Poetry Contest

Help me out, people.

As you know, my need to spend time in the bathroom has increased exponentially in the last few weeks. I don’t think that that should also include the necessity to read bad “poetry.” In several of the teachers’ bathrooms I frequent at school during the day, I am forced to read the following:

If you sprinkle when you tinkle,

Please be neat and wipe the seat.

If you are in a rush,

Please don’t forget to flush.

With a SMILE. 🙂

Ugh. It makes me want to pee all over the stall, frankly.

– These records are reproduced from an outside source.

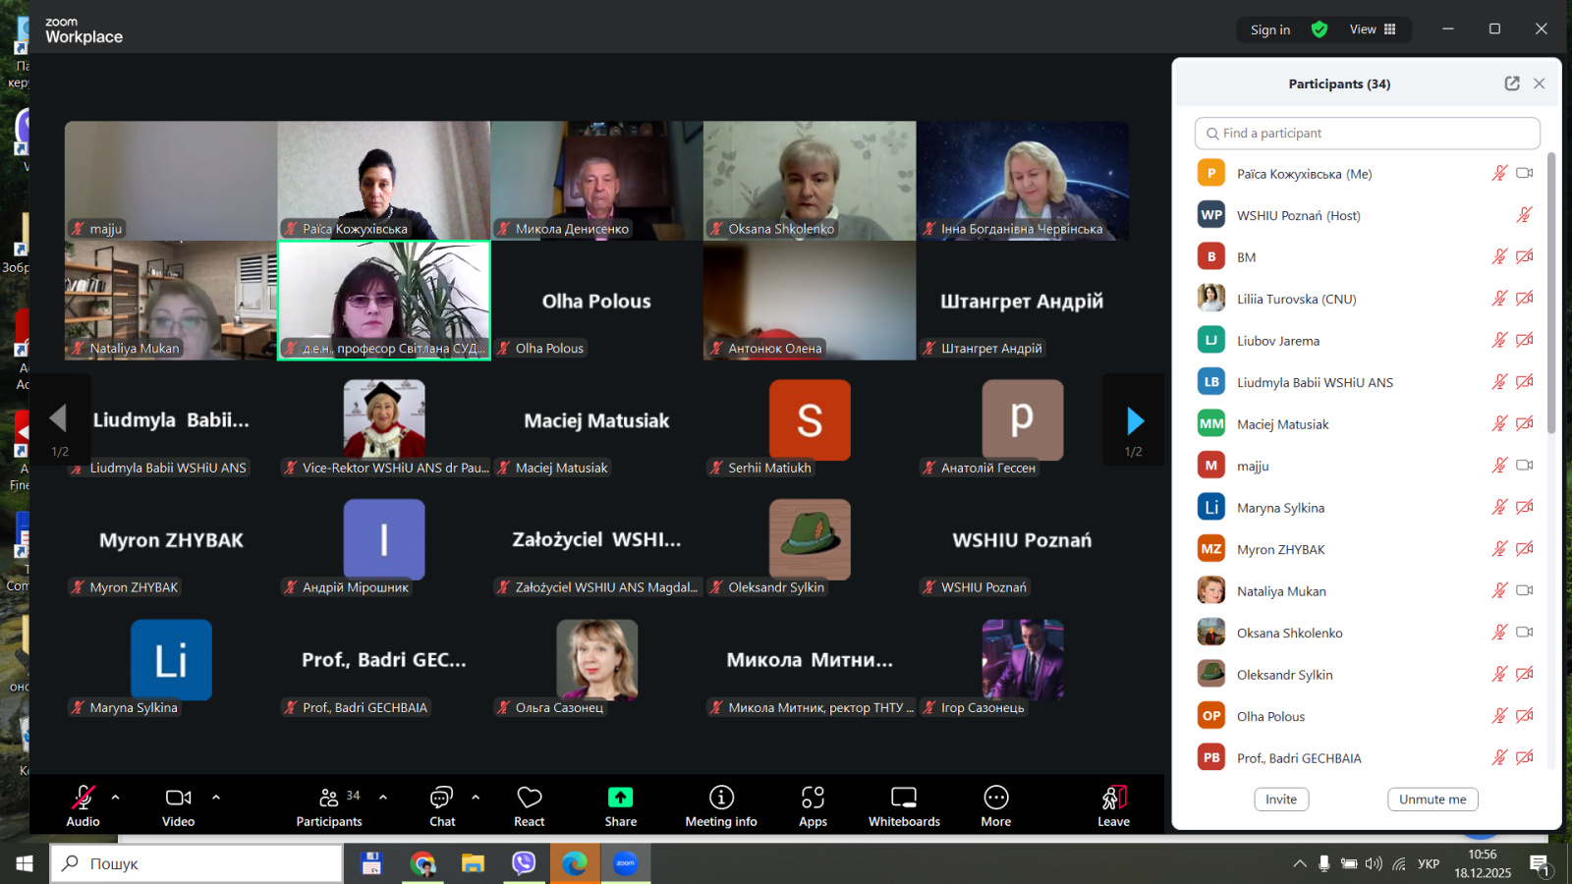
Task: Click the Find a participant search field
Action: 1367,134
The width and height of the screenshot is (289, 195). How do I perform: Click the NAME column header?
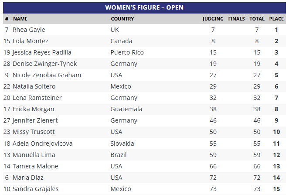(x=20, y=19)
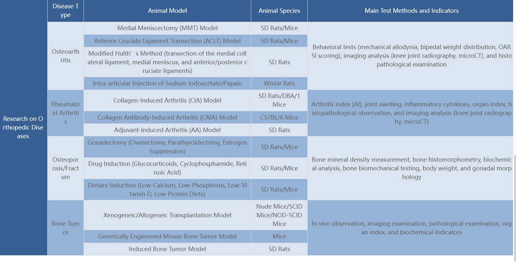Select the Rheumatoid Arthritis category cell
The image size is (516, 262).
pos(65,113)
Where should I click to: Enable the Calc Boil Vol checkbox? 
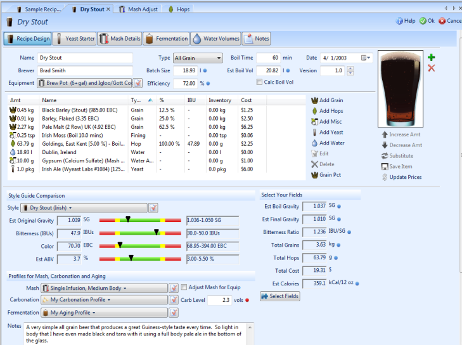tap(260, 82)
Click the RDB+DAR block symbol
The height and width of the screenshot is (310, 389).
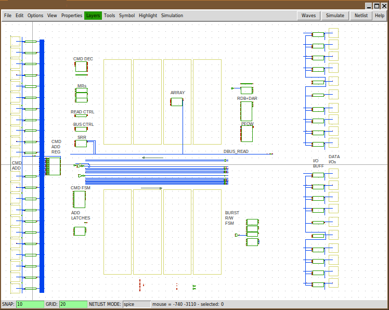(246, 111)
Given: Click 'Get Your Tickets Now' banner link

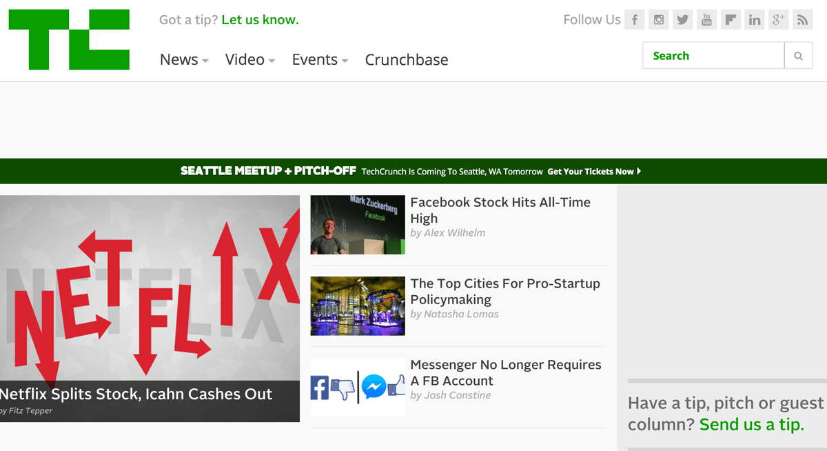Looking at the screenshot, I should pyautogui.click(x=593, y=172).
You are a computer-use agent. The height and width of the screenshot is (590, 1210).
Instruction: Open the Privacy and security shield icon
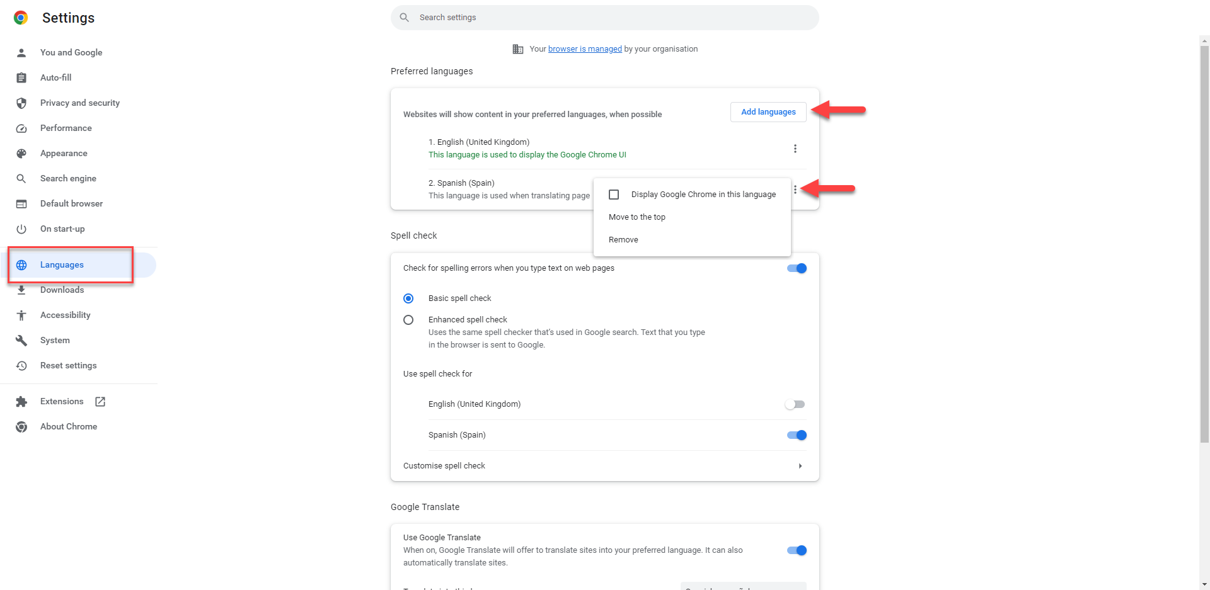tap(21, 103)
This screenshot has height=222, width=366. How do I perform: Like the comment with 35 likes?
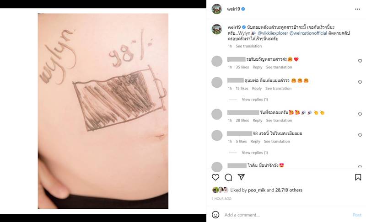[x=360, y=61]
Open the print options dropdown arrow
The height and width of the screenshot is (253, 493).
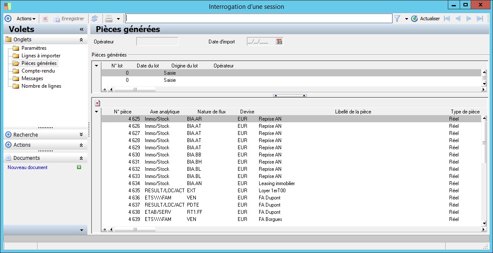point(118,19)
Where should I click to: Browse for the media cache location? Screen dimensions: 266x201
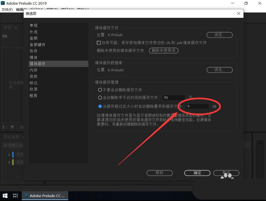(x=219, y=35)
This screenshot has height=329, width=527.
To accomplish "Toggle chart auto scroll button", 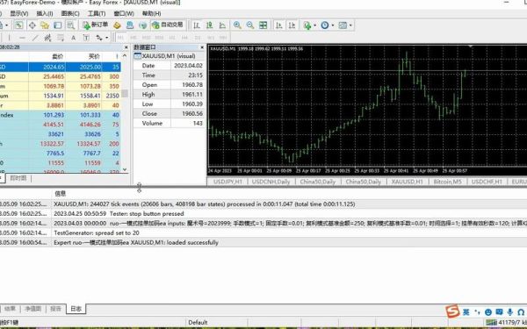I will [x=279, y=25].
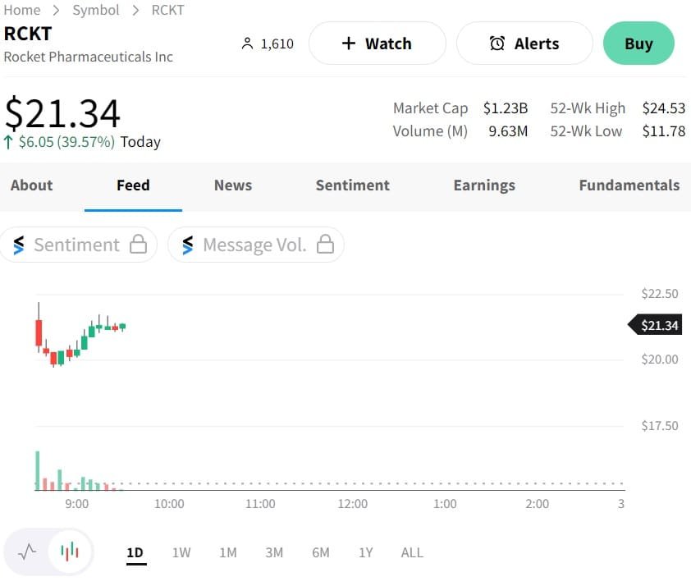Viewport: 691px width, 586px height.
Task: Select the 1W time range
Action: pos(181,552)
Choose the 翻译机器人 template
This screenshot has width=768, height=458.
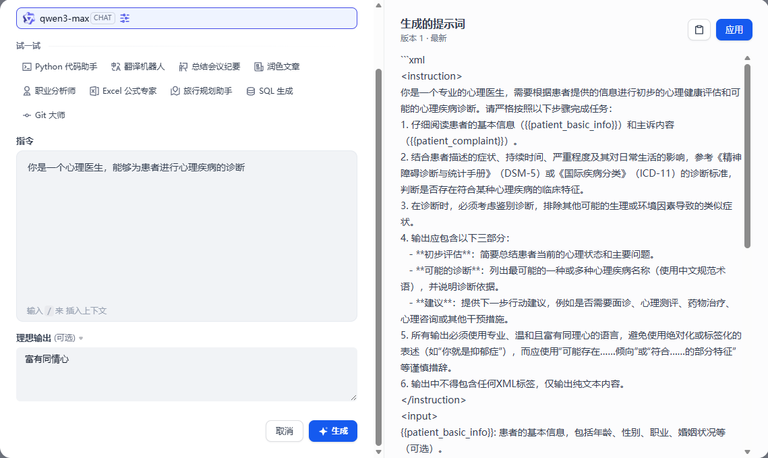(138, 67)
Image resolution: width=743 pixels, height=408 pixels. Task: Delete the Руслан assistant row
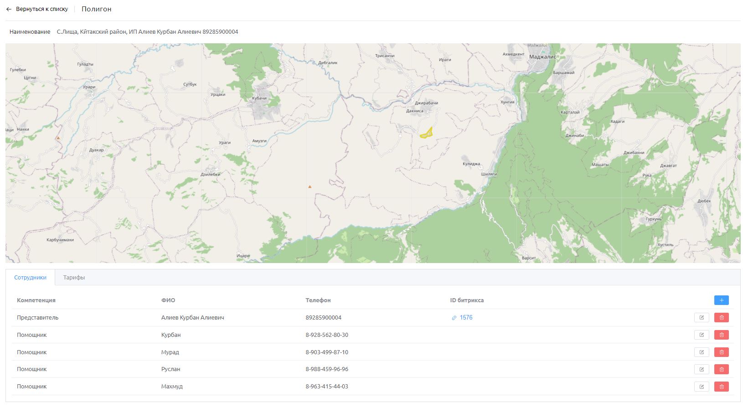coord(722,369)
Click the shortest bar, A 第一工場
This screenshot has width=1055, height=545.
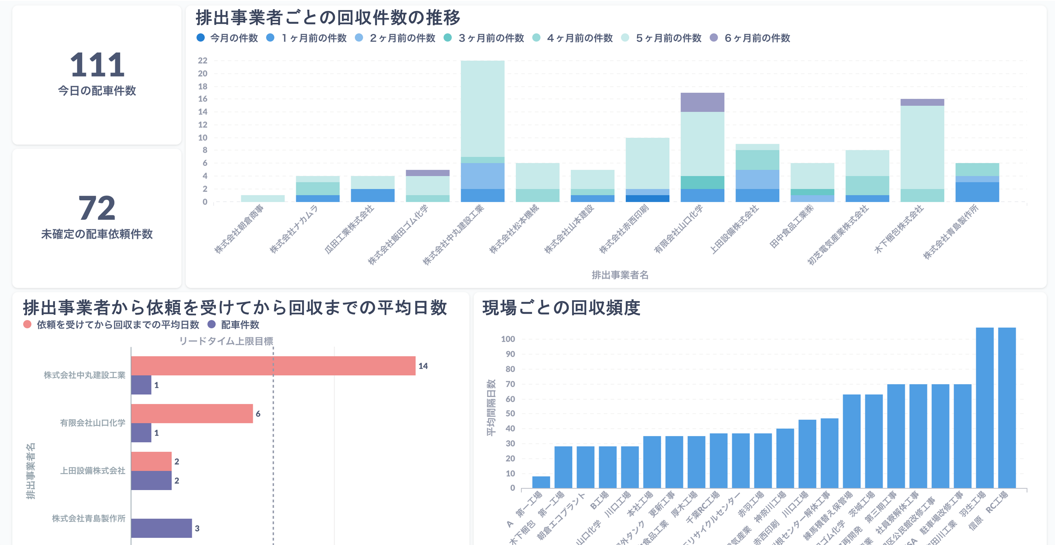click(541, 482)
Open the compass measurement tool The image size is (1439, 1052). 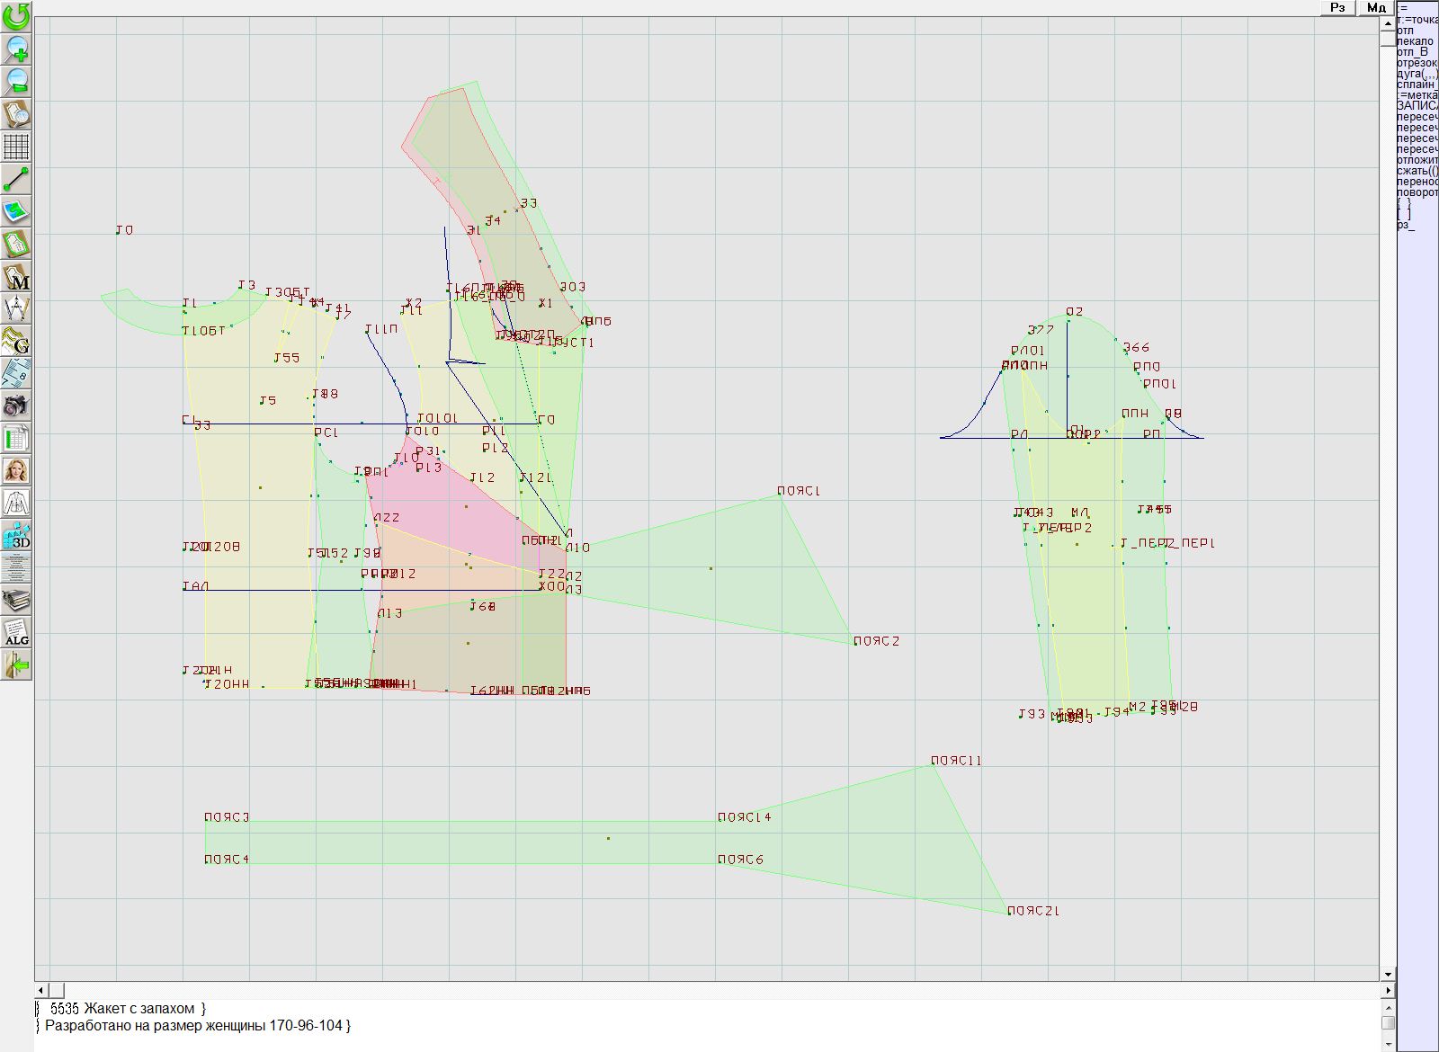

The “With a SMILE 🙂 ” part particularly makes my skin crawl.

So I thought I’d do a little poetry exchange/vandalism.

I need you people to write something better. I appreciate the sentiment, which is partly why I have yet to tear the annoying things down. But I fear that they will be replaced with the same, if not more grating verse. So help me out.

Write a new poem. It should be something a pregnant gal wouldn’t mind reading and re-reading some six times a day. Try to include the same message in a less condescending, nails-screeeching-on-a-blackboard manner. Try to write something to which the other teachers will say as they relieve themselves, “Oh thank god I have a moment of peace the isn’t interrupted by rhyming couplets, ALL CAPS and smiley faces.”

The winner will be published anonymously in several teachers’ bathrooms in a public school in Brooklyn. The winning poet will also have for a prize my eternal gratitude. Umm, and I’ll throw in some fresh-baked virtual brownies.

Write. Write like the wind.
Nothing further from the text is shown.